* _Deine Aufgabe_
Formatieren Sie die Zeilen der Daten als nummerierte Liste, beginnend mit der Zeile, die „Given: Expand the“ enthält, bis einschließlich der Zeile, die „pos(325,123)“ enthält. Lassen Sie dabei Leerzeilen und Bilder weg.

= = =

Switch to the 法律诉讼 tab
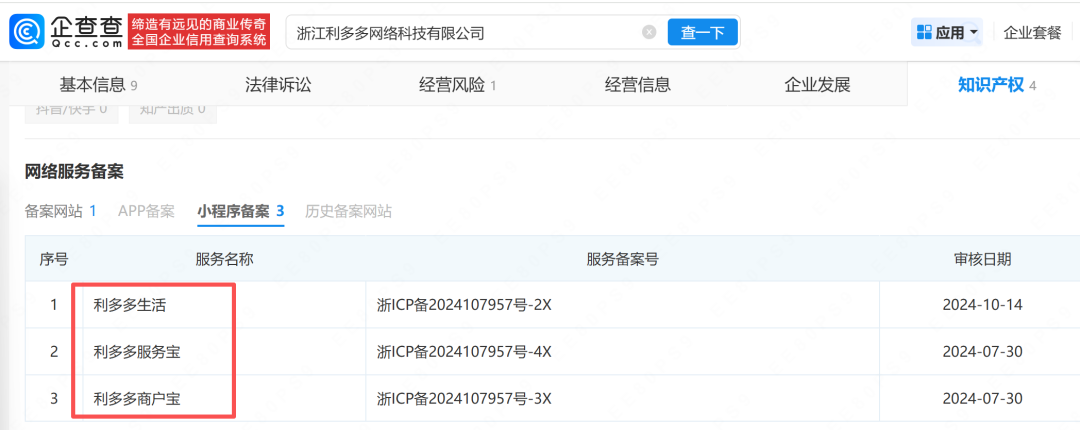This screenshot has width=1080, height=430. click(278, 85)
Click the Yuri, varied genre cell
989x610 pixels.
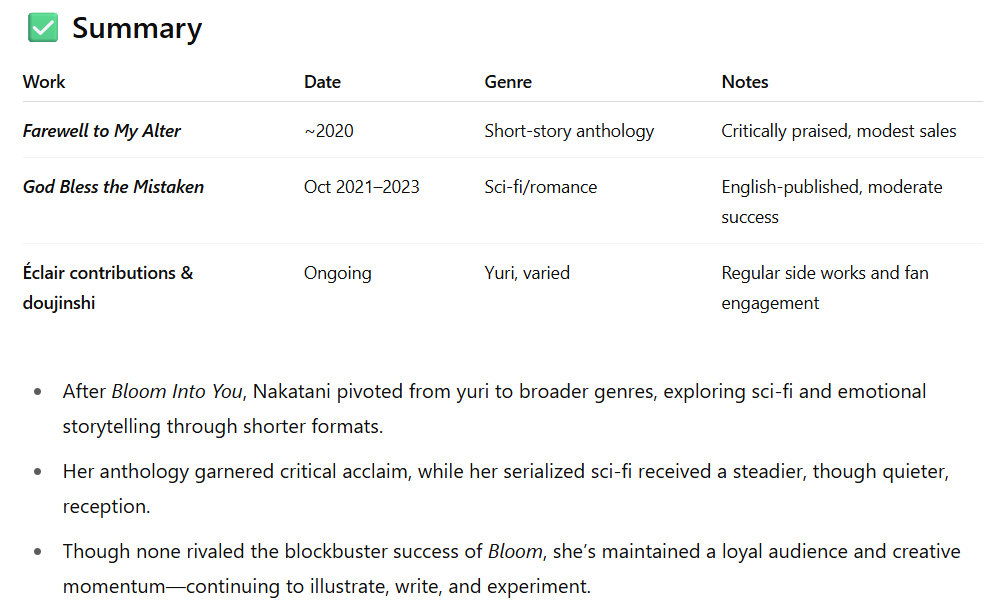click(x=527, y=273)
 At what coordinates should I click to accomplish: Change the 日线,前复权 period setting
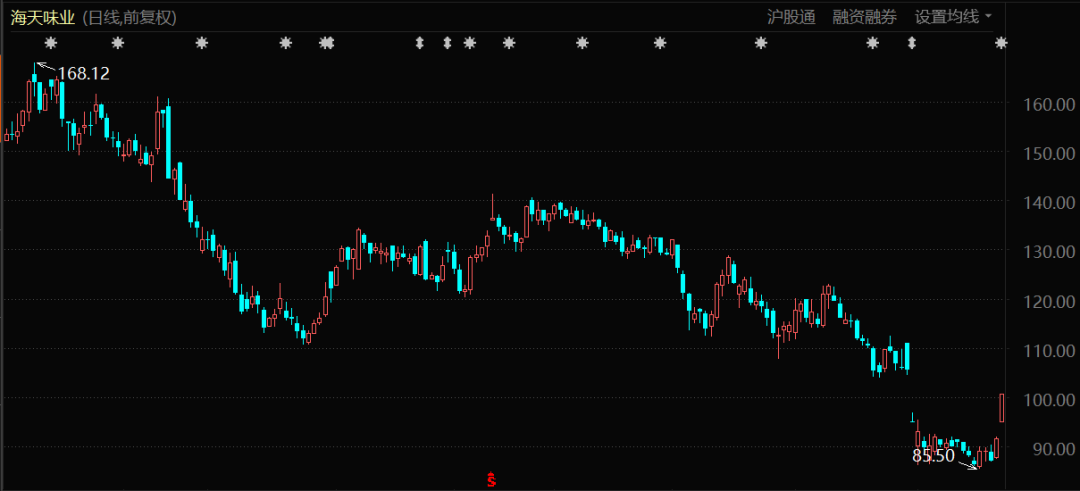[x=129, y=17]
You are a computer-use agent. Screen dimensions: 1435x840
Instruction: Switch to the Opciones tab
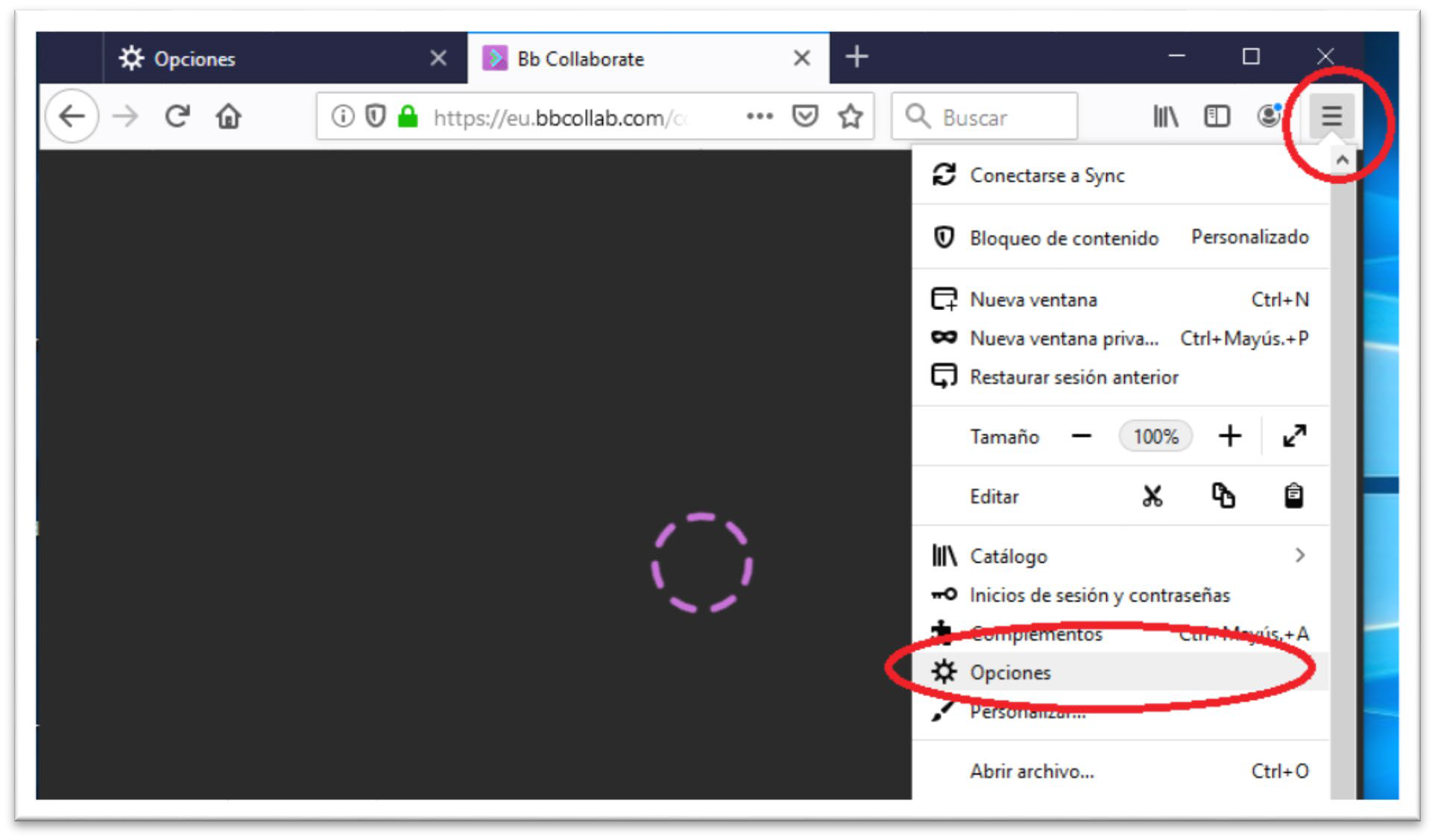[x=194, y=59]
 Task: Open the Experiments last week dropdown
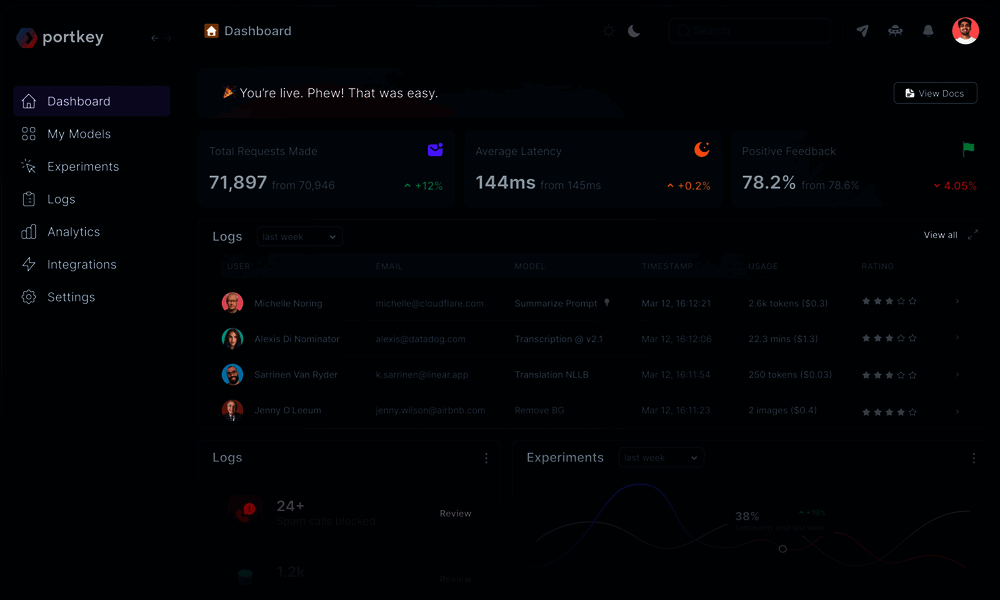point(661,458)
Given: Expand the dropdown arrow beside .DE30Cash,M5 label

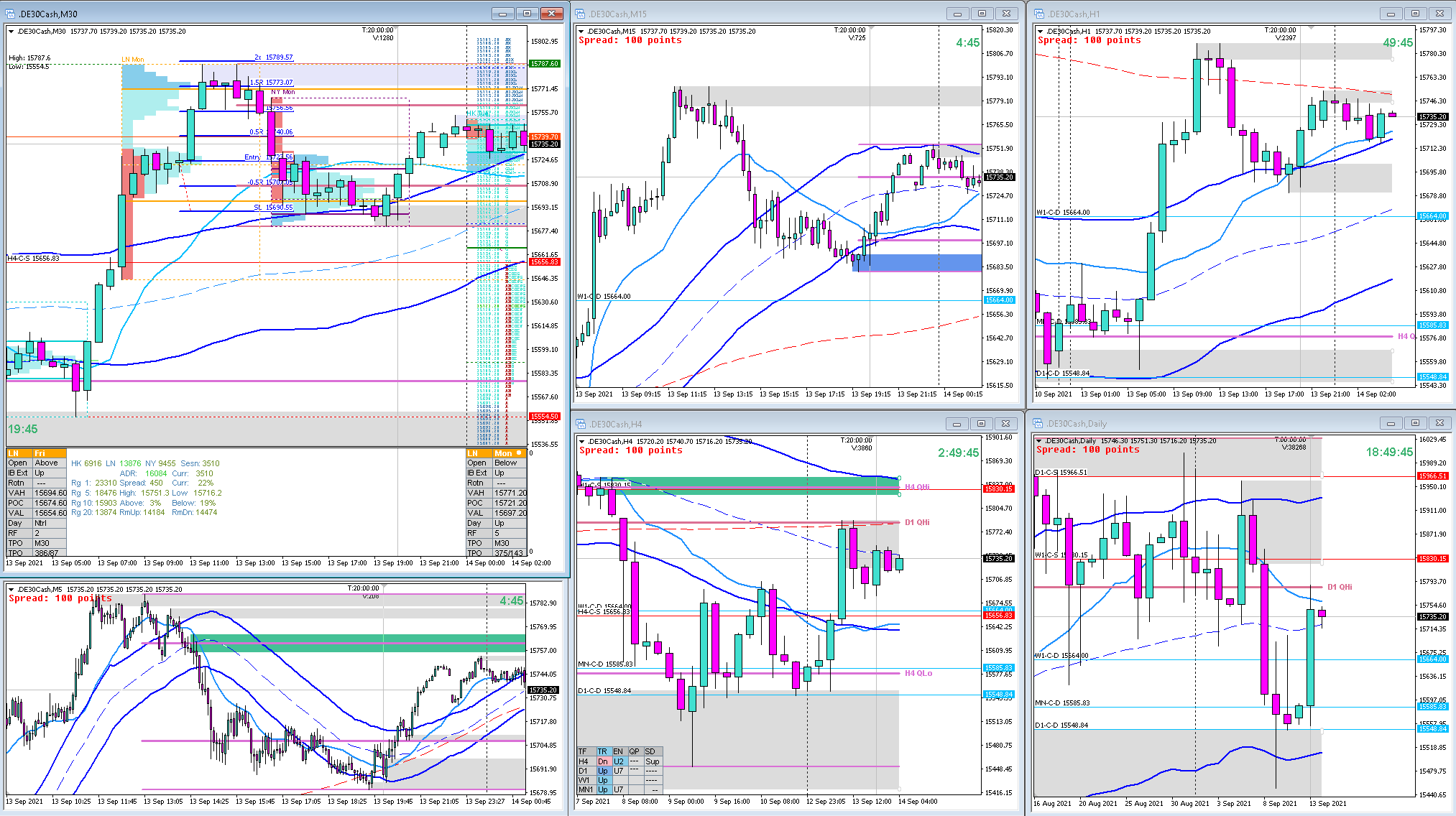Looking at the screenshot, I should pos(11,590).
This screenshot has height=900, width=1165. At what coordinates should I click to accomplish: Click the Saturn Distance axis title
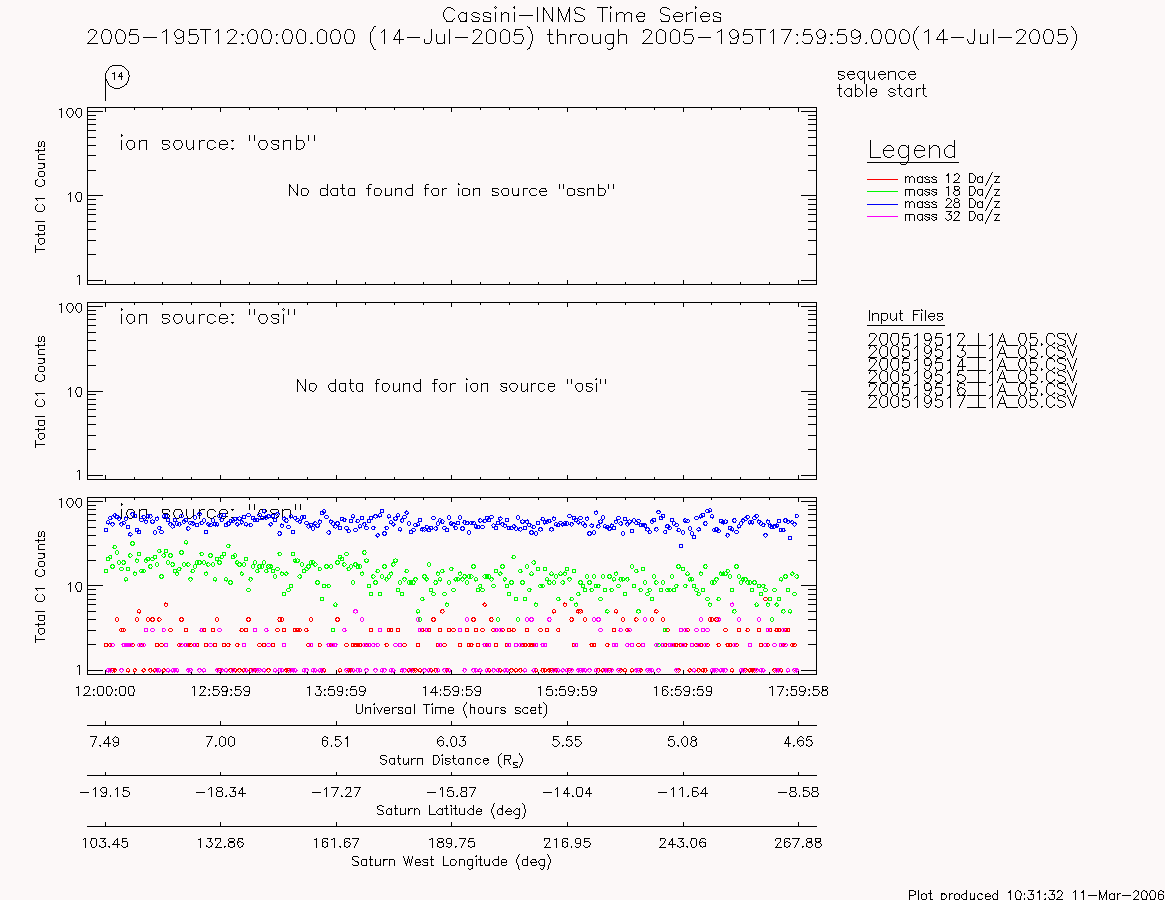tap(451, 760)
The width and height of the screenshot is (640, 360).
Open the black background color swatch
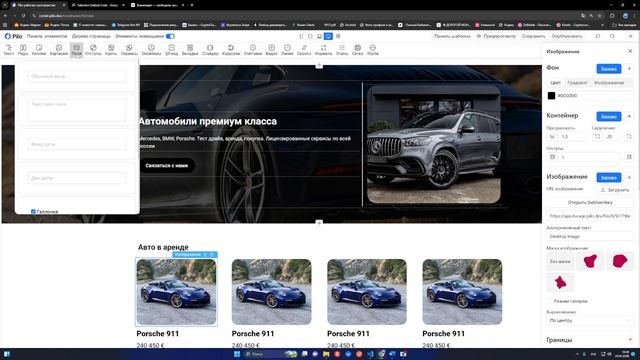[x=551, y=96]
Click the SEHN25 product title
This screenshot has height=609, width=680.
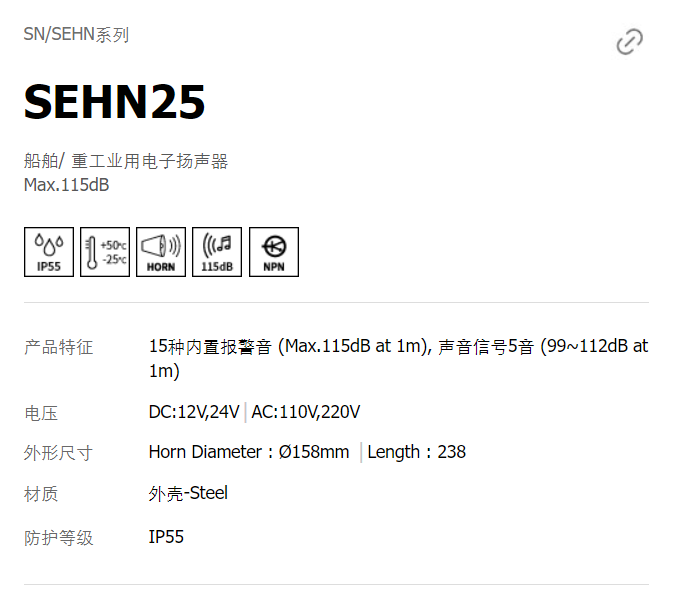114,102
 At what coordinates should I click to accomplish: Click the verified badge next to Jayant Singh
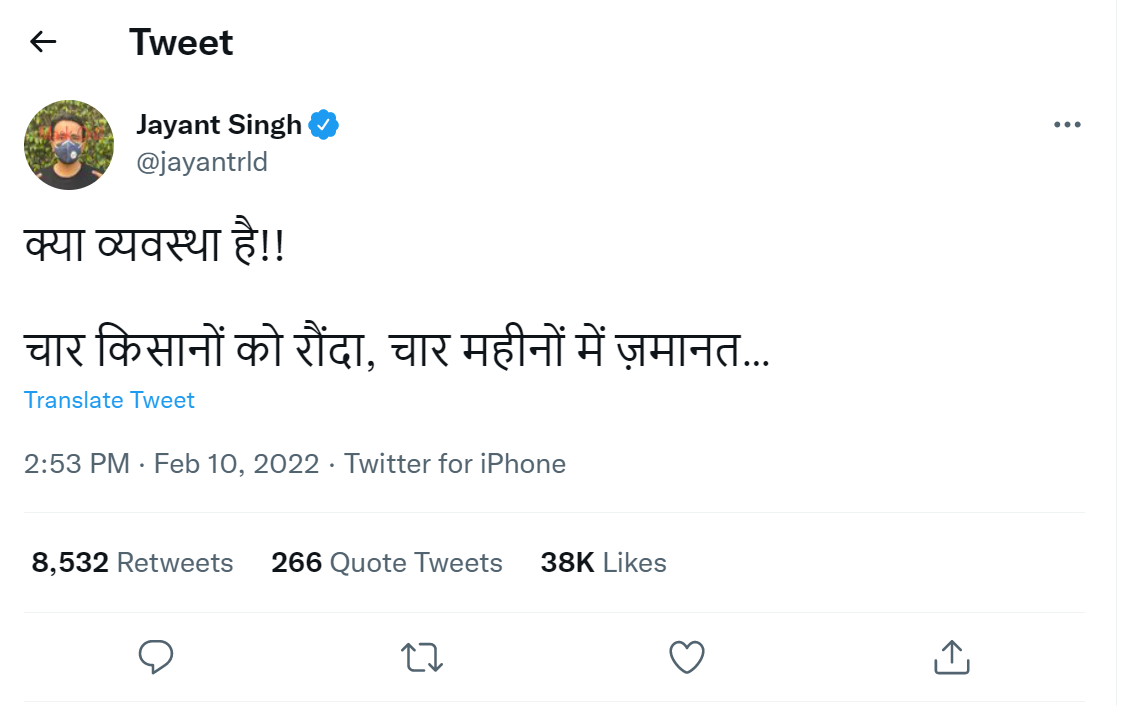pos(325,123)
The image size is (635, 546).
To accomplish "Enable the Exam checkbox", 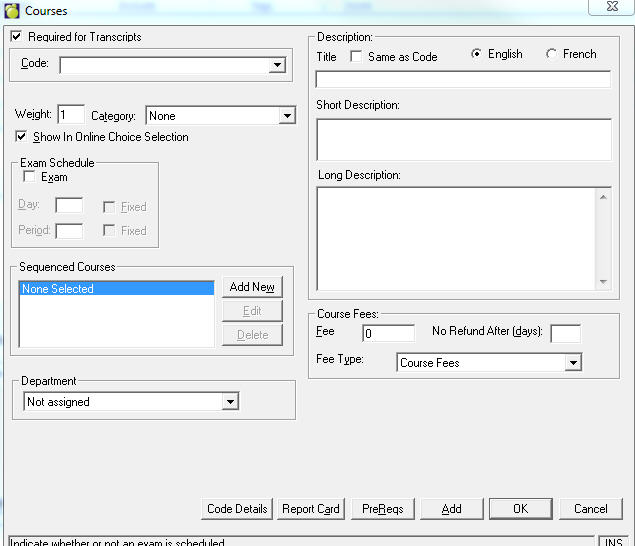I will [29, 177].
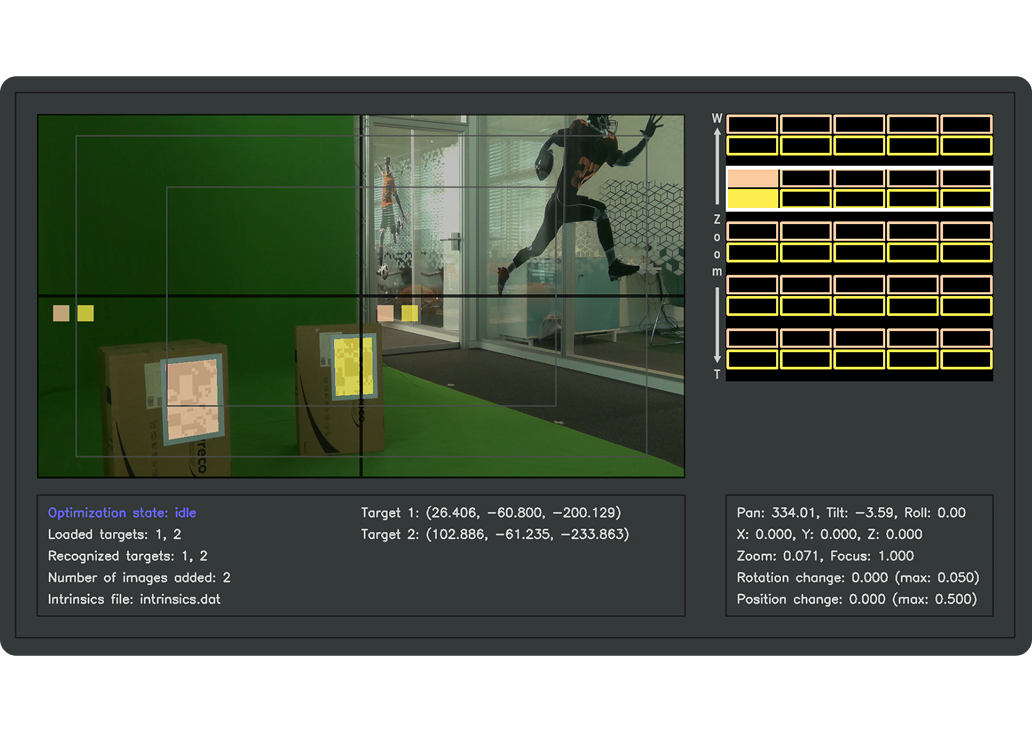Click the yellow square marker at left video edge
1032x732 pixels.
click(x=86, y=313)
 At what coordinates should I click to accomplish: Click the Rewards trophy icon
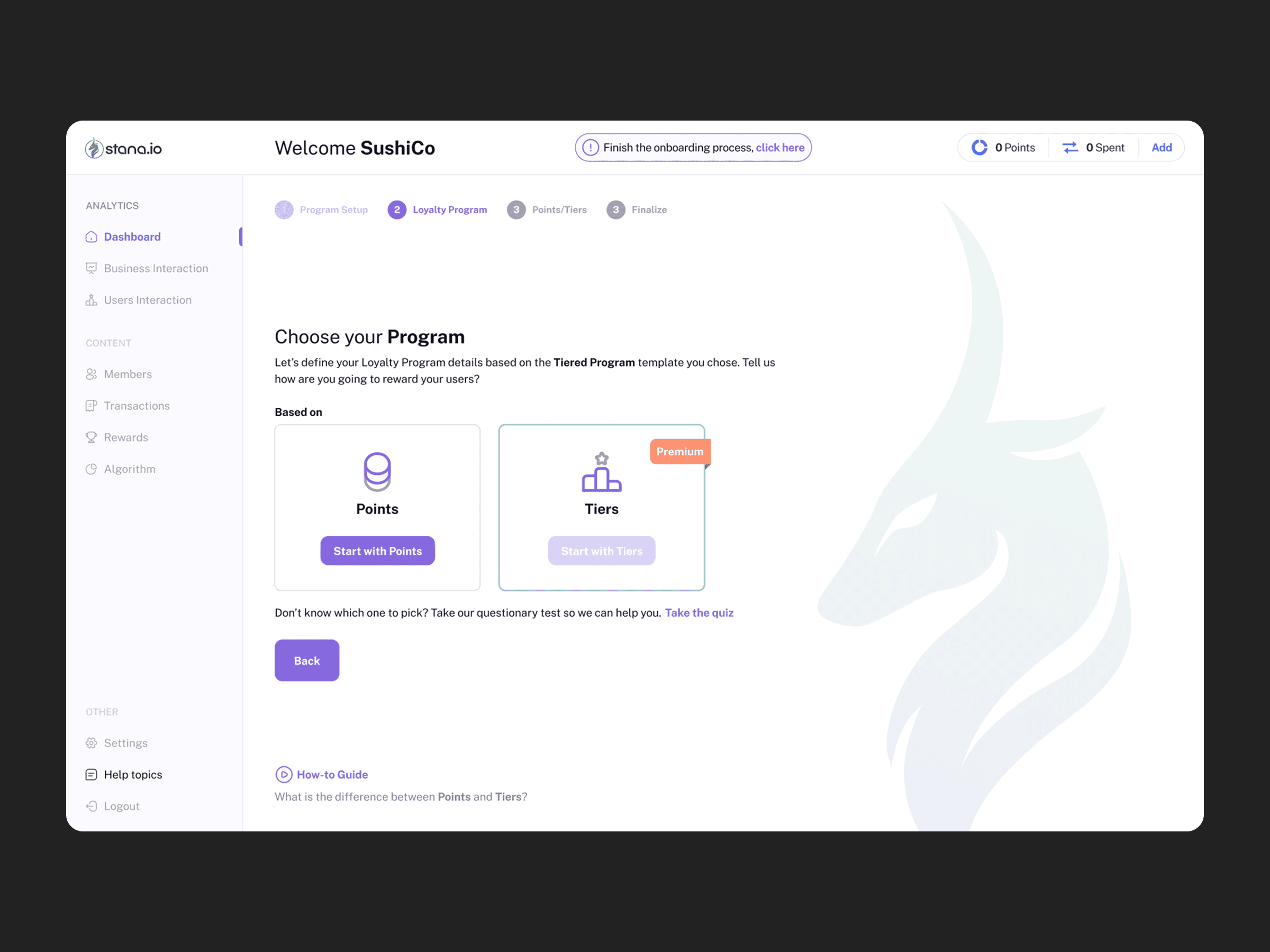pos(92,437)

= = =

* _Lösung_
1. Given: Expand the dropdown arrow beside .DE30Cash,M5 label
2. Looking at the screenshot, I should pos(11,590).
3. This screenshot has height=900, width=1165. At what coordinates should I click to accomplish: Click the Saturn Distance axis title
4. tap(451, 760)
5. The width and height of the screenshot is (640, 360).
6. Open the black background color swatch
7. [x=551, y=96]
8. Click the SEHN25 product title
9. This screenshot has height=609, width=680.
10. 114,102
11.  At what coordinates should I click to accomplish: Click the verified badge next to Jayant Singh
12. pos(325,123)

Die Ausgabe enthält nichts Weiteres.